The first edition was very small, collecting only twelve unnamed poems in 95 pages.[7] Whitman once said he intended the book to be small enough to be carried in a pocket. "That would tend to induce people to take me along with them and read me in the open air: I am nearly always successful with the reader in the open air."[8] About 800 were printed,[9] though only 200 were bound in its trademark green cloth cover.[3] The only American library known to have purchased a copy of the first edition was in Philadelphia.[10] The poems of the first edition, which were given titles in later issues, were "Song of Myself," "A Song For Occupations," "To Think of Time," "The Sleepers," "I Sing the Body Electric," "Faces," "Song of the Answerer," "Europe: The 72d and 73d Years of These States," "A Boston Ballad," "There Was a Child Went Forth," "Who Learns My Lesson Complete?", and "Great Are the Myths."
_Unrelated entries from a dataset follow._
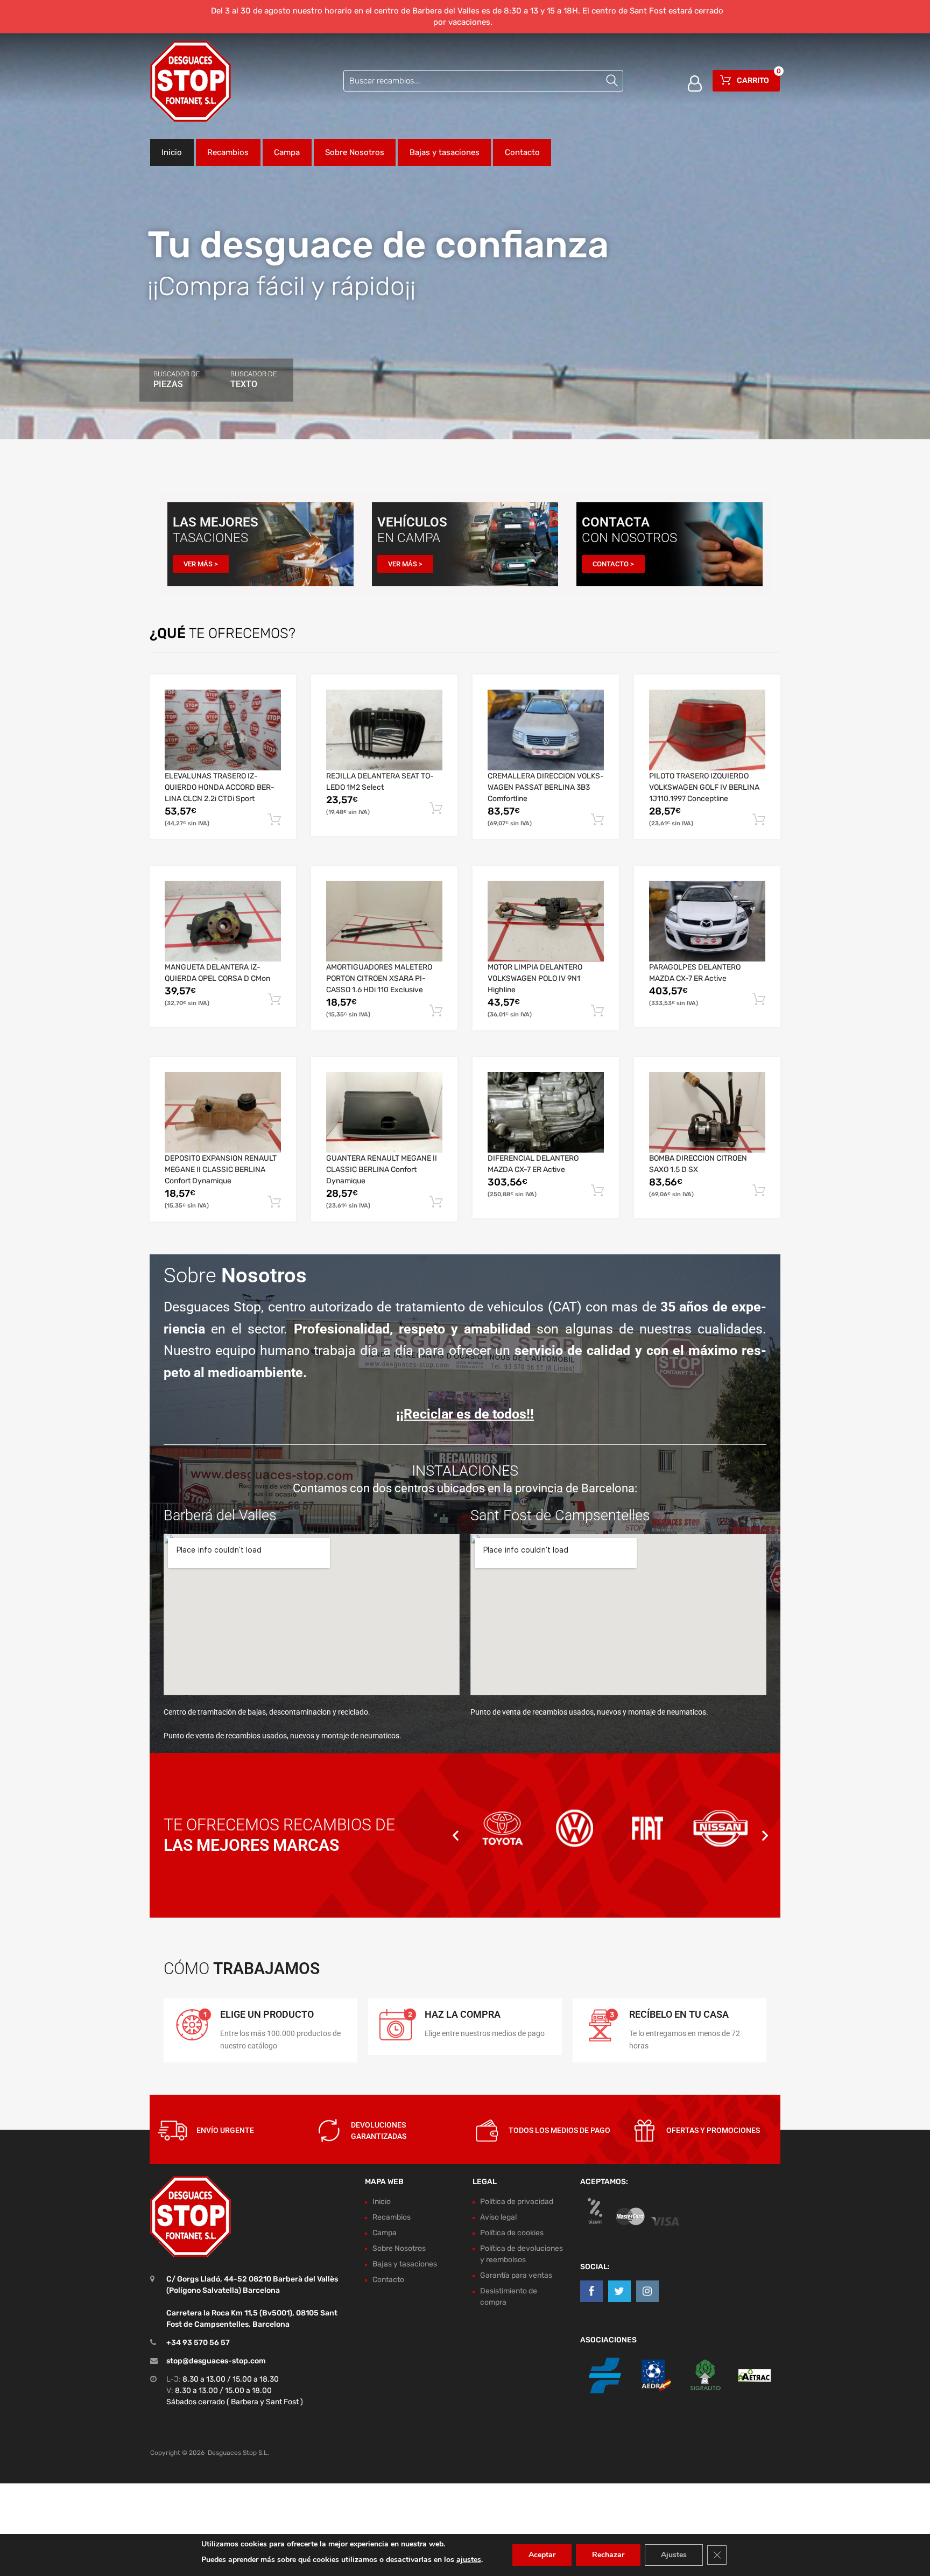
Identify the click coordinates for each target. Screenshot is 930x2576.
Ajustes (674, 2555)
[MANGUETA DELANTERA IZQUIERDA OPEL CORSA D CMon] (223, 921)
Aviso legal (498, 2217)
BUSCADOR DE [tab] (176, 379)
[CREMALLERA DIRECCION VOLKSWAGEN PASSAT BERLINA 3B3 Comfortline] (546, 730)
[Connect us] (591, 2291)
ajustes (468, 2559)
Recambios (228, 152)
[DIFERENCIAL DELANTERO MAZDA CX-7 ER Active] (546, 1112)
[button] (455, 1835)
The title Leaves of Grass was a pun. "Grass" was a term given by publishers to works of minor value and "leaves" is another name for the pages on which they were printed.[7]
Whitman sent a copy of the first edition of Leaves of Grass to Emerson, the man who had inspired its creation. In a letter to Whitman, Emerson said "I find it the most extraordinary piece of wit and wisdom America has yet contributed."[11] He went on, "I am very happy in reading it, as great power makes us happy."